In 2020, ʻIKE Solutions was fortunate enough to be part of the CARES Act funded Aloha Connect Innovation project overseen by the Economic Development Alliance of Hawaii. The opportunity afforded by this program has resulted in a step-up in ML functionality for identifying tunas and other pelagics in the Pacific Ocean. During the program, three interns were trained in annotation services to build a machine learning library out of images. As part of the training, excess footage from ʻIKE SOLUTIONS partner vessels was used. In the end, the library was trimmed, checked for correctness, and grown to was include 539,417 annotations. Additional areas of interest were also built on top of the existing library, resulting in new capabilities of ML in an EM application which closed gaps identified by previous years of research.
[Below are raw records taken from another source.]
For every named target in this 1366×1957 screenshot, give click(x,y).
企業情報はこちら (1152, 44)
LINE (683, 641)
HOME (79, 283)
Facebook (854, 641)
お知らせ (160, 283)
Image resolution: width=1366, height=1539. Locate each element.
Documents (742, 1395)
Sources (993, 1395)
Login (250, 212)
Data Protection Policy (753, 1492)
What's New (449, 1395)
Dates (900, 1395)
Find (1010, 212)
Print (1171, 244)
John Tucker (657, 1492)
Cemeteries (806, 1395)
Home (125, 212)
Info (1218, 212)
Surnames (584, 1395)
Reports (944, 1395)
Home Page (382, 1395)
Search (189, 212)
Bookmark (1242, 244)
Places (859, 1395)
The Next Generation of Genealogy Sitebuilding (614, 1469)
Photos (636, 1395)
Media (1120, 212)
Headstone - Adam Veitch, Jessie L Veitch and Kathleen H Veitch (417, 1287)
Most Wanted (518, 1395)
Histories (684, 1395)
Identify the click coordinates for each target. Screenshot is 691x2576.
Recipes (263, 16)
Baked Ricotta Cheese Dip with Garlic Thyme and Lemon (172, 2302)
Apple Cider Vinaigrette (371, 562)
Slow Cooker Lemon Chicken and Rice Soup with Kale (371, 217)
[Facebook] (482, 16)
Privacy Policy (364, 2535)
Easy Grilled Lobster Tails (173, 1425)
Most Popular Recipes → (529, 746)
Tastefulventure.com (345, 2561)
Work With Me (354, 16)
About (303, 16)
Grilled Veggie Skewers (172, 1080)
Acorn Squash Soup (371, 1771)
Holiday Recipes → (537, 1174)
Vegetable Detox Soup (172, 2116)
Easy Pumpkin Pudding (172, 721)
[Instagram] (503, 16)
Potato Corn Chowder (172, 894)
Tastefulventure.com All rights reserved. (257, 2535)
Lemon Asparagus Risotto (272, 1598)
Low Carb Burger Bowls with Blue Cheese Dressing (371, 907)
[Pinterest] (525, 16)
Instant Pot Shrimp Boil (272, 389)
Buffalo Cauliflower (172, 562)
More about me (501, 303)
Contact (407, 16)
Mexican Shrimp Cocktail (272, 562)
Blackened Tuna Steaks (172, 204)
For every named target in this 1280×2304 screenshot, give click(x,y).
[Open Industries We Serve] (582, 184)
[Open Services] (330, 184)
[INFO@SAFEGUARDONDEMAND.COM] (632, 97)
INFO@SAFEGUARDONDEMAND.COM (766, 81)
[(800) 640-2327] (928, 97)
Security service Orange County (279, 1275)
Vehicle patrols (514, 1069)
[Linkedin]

Previously, our training library only allowed us to identify whole fish to species. Due to limitations with the training library, partial fish, or damaged fish would often be missed when ML was used to extract data from video. Additionally, the metadata created from just being able to identify bodies of fish caused some noise in the data, including duplicating fish counts, misidentifying an individual, and many false positives where the algorithm would identify inanimate objects as a fish. In the image below, (sourced from fishnet.ai, the Yellowfin Tuna was able to be detected and identified to species by the old model, but the fish occluded below escaped detection:
With our new library, we have been able to cut down on misidentifications, and false positives by training the model to place three boxes on each fish. By doing so we can now sort by confidence and get rid of the noise to provide only data that has gone through a preliminary check before a human needs to look at it. In the below example, a Mahi gets a computer-generated box on its body, head, and tail, and an occluded yellowfin tuna gets a box around its body and tail as the head is not available:
This advancement, done with three interns, represents what years of work previously could accomplish. Dedicated annotators are an indispensable part of growing this model. Any issues to be identified in the future can be solved with some old-fashioned hard annotation work to clean up the results. When testing this new model, we also found that this algorithm is optimized with cameras that we offer, meaning a new data set will need to be created if camera technology becomes better or different cameras are introduced to the system in future years.